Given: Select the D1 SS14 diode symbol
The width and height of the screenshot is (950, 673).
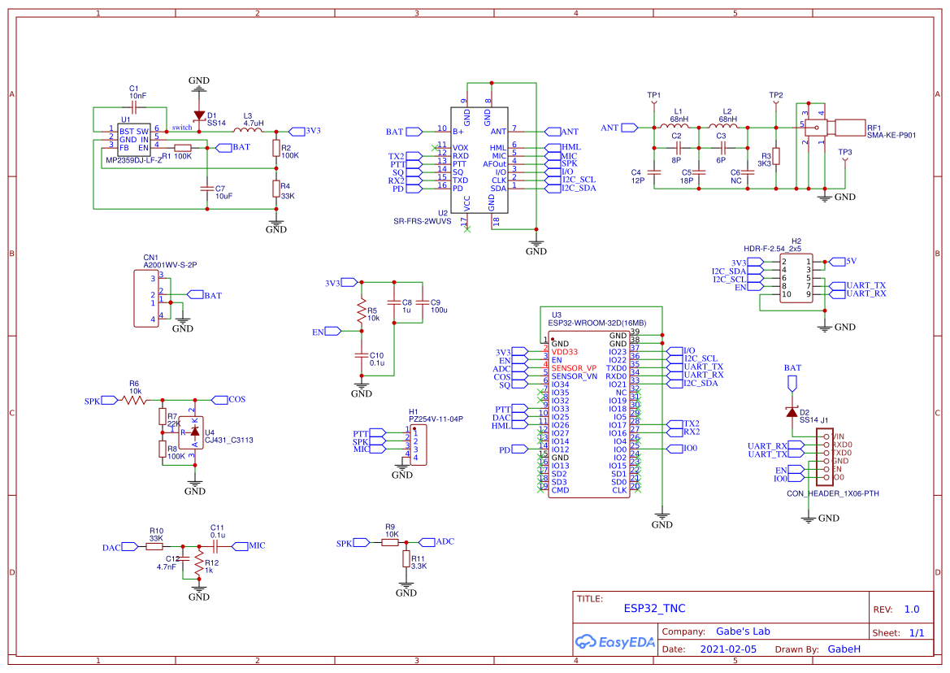Looking at the screenshot, I should tap(199, 116).
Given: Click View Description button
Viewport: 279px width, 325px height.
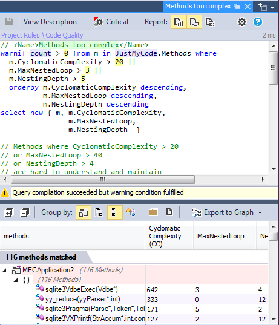Looking at the screenshot, I should [x=50, y=22].
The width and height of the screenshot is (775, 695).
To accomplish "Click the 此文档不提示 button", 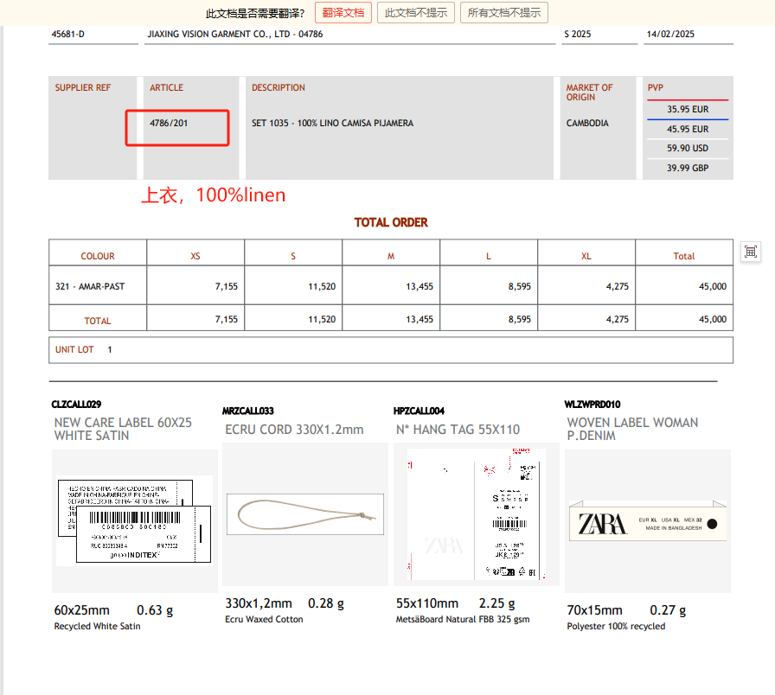I will tap(415, 13).
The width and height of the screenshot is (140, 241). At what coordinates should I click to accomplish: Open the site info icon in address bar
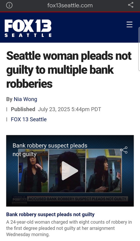tap(9, 5)
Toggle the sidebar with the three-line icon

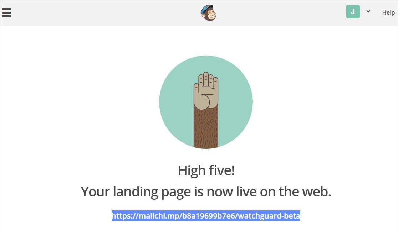[7, 13]
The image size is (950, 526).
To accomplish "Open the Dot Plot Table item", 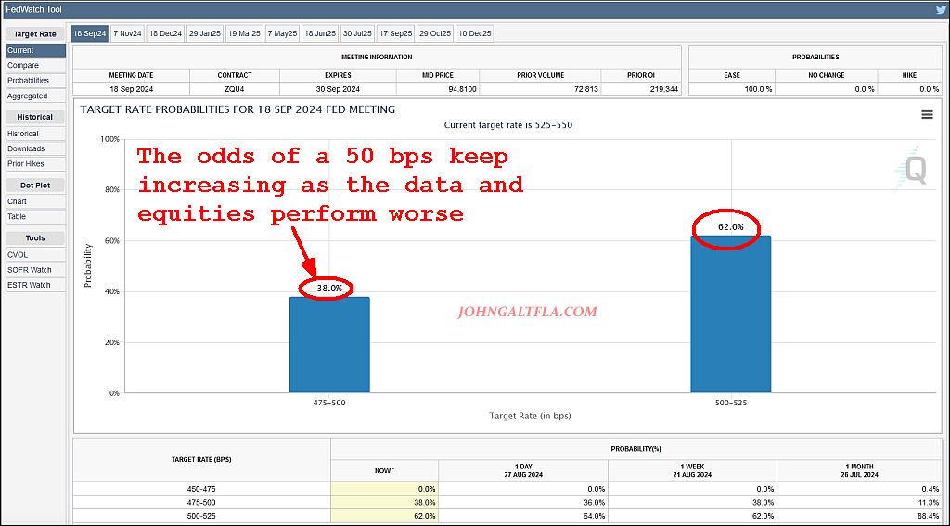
──────────
> **Exercise directions**
Here the job is to retype exactly the lines that start at the one containing "The width and height of the screenshot is (140, 241)." and run through the end of the records above, leaving out pictures.

> **Finished exercise**
The width and height of the screenshot is (140, 241). At what coordinates should I click to accomplish: Open the site info icon in address bar
tap(9, 5)
Toggle the sidebar with the three-line icon

[7, 13]
The image size is (950, 526).
To accomplish "Open the Dot Plot Table item", 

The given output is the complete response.